_Tasks and exercises_:
- 1) From the article on pirated compact disks below, extract the stretch from "It is perfectly" through "of US companies.".
- 2) List every kind of military hardware that the article on pirated compact disks says Russian President Putin would be without.

_Provided text_:
--- Start ---
Pirated compact disks to undermine Russia’s defense power
America has overridden Russia once again because of the production and export of pirated disks. US Ambassador Alexander Vershbow sent an angry letter to Russian Press Minister Mikhail Lesin and accused several Russian defense establishments of the large-scale production of pirated disks. The Press Ministry at once informed the Russian media of this letter; however, it plans no actions so far.
Alexander Vershbow is a perfectly informed man, as any ambassador should be. The US Ambassador says that Russia produces 200 million compact disks per year, but its export of disks is the world’s second. Moreover, the ambassador is sure that a majority of pirated disks is produced at famous Russian defense establishments. (It is an open secret that the USA is rather suspicious toward Russian defense establishments. If the Americans could, they would close all of them. This would certainly reduce competition on the international armament market; what is more important, Russian President Putin would become more compliant without tanks, submarines, planes, and intercontinental ballistic missiles). The ambassador asks Mikhail Lesin to examine all the establishments causing the suspicion of Americans and take measures to stop their unauthorized activities. The ambassador’s letter was supplied with a list of such plants and companies, including those that hold facilities on lease at defense establishments. (The CIA seems to have created the list. Have they already caught bin Laden and have nothing else to do?) Officials from the Press Ministry were surprised to see almost all large Russian compact disk producers on the list, for example, the Ural electronic plant, Zelenograd plant of music technologies, and the Astico Center. In addition, the Ambassador accuses Russobit-Soft enterprise, member of the Russobit group, of illegal production of disks. This is rather interesting, because Russobit-Soft is presided by chairman of the intellectual property committee at Russia’s Chamber of Industry and Commerce, Oleg Gorodiyko. The Chamber has recently submitted a plan of its own on the struggle with piracy for the consideration of the government.
It is perfectly clear that Oleg Gorodiyko rejected such accusations. He organized a press conference and, in response, said the US Ambassador lobbies the interests of American producers of audio and video products. He also mentioned similar accusations concerning China, Ukraine, and Bulgaria, where almost all defense establishments were closed under US pressure. In a word, Oleg Gorodiyko accused the ambassador of undermining Russia’s defense power under quite an insignificant pretext. At the same time, he is perfectly sure that the above-mentioned letter was initiated by the International Federation of the Phonographic Industry, which represents the interests of US companies.
--- End ---
_Recorded data_:
--- Start ---
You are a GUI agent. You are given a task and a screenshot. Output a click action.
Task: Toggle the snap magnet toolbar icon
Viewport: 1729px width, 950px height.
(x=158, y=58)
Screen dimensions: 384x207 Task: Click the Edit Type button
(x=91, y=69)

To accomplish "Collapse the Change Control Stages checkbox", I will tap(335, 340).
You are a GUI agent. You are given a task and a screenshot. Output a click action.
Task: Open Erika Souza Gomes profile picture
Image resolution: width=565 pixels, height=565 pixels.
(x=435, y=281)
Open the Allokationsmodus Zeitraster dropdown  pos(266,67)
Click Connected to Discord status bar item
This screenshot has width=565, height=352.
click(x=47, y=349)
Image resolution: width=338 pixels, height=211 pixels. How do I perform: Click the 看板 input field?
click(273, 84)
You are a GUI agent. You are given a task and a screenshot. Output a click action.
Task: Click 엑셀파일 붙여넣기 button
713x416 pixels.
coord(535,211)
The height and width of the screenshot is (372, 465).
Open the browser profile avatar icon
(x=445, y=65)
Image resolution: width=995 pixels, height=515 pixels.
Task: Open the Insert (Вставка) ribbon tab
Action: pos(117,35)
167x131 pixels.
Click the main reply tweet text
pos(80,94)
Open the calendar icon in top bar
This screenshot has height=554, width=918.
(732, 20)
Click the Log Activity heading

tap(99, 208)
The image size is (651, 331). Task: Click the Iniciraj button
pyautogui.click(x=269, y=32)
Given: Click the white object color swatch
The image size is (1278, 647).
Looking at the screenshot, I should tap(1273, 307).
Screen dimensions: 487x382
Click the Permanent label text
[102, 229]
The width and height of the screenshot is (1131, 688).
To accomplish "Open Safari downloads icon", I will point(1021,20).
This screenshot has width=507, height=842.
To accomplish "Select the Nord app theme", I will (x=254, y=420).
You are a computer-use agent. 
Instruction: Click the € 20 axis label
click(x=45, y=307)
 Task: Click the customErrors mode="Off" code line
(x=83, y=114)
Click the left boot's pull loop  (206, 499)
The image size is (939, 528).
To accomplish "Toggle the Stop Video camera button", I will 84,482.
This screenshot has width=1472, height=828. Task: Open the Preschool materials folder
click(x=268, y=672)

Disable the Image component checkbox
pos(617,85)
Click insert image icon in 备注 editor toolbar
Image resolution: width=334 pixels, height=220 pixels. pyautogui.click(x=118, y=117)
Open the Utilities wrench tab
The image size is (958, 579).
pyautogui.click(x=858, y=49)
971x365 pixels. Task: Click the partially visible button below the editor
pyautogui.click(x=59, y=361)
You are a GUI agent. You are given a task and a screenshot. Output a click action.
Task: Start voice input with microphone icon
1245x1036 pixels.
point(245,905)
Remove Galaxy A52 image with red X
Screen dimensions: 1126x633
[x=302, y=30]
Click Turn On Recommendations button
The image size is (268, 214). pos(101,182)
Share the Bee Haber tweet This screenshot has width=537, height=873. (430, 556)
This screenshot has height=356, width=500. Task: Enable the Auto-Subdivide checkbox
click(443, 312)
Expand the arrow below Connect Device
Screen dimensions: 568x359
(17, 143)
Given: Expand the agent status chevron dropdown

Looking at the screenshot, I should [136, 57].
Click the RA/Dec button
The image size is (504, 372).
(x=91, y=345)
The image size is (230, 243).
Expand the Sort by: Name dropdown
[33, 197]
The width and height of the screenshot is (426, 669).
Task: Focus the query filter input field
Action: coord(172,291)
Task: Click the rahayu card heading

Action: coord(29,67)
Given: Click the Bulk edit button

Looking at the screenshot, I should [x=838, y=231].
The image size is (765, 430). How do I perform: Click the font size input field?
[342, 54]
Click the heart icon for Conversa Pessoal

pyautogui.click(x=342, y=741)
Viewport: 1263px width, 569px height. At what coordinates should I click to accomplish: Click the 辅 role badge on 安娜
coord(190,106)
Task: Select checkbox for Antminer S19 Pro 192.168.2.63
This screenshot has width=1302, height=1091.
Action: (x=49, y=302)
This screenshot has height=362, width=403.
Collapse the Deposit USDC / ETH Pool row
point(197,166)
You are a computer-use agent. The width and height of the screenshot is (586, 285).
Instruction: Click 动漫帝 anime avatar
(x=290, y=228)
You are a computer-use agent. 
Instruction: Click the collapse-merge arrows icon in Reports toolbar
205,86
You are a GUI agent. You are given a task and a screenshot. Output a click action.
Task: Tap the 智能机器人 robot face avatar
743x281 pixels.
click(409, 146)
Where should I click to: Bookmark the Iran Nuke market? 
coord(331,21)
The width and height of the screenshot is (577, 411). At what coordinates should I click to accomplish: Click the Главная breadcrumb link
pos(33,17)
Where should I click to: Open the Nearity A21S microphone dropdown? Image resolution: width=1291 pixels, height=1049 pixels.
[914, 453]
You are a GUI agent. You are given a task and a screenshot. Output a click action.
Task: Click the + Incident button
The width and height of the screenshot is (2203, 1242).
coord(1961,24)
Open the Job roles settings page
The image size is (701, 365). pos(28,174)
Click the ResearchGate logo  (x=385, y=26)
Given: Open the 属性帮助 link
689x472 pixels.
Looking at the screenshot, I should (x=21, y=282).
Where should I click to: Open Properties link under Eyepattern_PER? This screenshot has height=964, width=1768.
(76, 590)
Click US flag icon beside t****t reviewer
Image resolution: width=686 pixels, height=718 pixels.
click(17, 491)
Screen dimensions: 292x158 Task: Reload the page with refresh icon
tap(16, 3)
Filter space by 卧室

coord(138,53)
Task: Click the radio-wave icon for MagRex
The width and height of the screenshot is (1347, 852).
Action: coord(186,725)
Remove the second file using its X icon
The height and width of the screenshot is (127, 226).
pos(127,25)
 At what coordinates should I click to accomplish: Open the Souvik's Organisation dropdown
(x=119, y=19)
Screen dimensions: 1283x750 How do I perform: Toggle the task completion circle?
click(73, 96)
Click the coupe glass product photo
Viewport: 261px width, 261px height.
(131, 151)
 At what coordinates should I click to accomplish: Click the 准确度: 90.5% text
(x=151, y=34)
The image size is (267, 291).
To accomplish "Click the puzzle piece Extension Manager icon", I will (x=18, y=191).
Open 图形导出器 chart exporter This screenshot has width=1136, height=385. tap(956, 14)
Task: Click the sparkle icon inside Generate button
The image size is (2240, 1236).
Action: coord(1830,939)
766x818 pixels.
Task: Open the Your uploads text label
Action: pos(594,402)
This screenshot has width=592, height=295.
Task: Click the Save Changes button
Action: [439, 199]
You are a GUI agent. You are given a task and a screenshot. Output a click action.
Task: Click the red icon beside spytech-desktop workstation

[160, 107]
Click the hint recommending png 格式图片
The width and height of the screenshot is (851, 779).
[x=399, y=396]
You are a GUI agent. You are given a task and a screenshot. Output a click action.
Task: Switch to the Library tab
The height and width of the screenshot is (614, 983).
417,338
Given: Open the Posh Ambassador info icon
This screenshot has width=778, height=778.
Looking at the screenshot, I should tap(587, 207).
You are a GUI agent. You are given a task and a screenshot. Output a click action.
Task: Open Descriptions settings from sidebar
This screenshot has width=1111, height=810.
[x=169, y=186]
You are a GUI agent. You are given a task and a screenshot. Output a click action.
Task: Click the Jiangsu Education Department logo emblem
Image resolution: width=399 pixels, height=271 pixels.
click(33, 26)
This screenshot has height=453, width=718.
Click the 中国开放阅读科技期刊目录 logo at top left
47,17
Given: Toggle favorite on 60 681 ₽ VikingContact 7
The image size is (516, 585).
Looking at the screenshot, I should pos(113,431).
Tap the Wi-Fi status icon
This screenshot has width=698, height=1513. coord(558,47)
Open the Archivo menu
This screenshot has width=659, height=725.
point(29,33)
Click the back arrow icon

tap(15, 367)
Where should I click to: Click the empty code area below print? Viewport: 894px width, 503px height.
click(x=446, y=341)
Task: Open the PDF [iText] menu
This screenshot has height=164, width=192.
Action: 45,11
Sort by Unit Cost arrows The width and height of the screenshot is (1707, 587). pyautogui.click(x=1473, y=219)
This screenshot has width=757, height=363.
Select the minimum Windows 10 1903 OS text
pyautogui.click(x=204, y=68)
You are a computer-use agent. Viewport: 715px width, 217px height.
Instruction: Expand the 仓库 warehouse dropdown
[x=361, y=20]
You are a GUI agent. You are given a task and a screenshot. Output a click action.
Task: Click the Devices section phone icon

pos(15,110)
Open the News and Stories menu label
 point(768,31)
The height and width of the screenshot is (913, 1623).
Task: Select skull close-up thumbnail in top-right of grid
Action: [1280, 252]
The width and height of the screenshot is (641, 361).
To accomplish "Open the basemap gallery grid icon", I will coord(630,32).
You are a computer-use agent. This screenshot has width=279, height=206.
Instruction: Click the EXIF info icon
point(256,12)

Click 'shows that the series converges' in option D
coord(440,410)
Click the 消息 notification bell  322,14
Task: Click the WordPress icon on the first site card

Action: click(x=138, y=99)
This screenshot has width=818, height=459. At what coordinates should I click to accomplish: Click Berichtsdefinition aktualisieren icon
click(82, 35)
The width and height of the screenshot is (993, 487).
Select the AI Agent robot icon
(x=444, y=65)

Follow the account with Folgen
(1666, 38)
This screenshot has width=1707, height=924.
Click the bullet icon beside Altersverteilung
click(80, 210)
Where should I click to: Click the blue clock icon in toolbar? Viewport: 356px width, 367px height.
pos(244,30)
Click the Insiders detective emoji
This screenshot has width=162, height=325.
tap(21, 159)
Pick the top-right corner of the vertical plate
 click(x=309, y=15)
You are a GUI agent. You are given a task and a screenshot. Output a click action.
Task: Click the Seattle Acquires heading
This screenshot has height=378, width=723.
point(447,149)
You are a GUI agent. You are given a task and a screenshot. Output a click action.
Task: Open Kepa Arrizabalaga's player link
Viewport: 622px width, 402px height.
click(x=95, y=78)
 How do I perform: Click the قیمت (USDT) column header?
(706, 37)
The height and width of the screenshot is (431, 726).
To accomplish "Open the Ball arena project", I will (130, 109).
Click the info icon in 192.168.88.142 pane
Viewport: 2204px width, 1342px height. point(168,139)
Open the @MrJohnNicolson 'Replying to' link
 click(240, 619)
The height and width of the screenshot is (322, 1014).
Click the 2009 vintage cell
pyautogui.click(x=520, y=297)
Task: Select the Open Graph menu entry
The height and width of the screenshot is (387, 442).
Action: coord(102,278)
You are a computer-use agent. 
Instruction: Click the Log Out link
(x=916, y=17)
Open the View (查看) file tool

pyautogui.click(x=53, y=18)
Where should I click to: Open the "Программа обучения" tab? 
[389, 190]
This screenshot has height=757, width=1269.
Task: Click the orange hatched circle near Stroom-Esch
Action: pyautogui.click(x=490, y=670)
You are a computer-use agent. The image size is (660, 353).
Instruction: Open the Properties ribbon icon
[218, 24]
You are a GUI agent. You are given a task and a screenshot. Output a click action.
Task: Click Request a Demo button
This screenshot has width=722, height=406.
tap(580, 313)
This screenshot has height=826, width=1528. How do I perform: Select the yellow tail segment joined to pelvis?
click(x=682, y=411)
--- End ---
_Responses to the exercise_:
- 1)
It is perfectly clear that Oleg Gorodiyko rejected such accusations. He organized a press conference and, in response, said the US Ambassador lobbies the interests of American producers of audio and video products. He also mentioned similar accusations concerning China, Ukraine, and Bulgaria, where almost all defense establishments were closed under US pressure. In a word, Oleg Gorodiyko accused the ambassador of undermining Russia’s defense power under quite an insignificant pretext. At the same time, he is perfectly sure that the above-mentioned letter was initiated by the International Federation of the Phonographic Industry, which represents the interests of US companies.

- 2)
- tanks
- submarines
- planes
- intercontinental ballistic missiles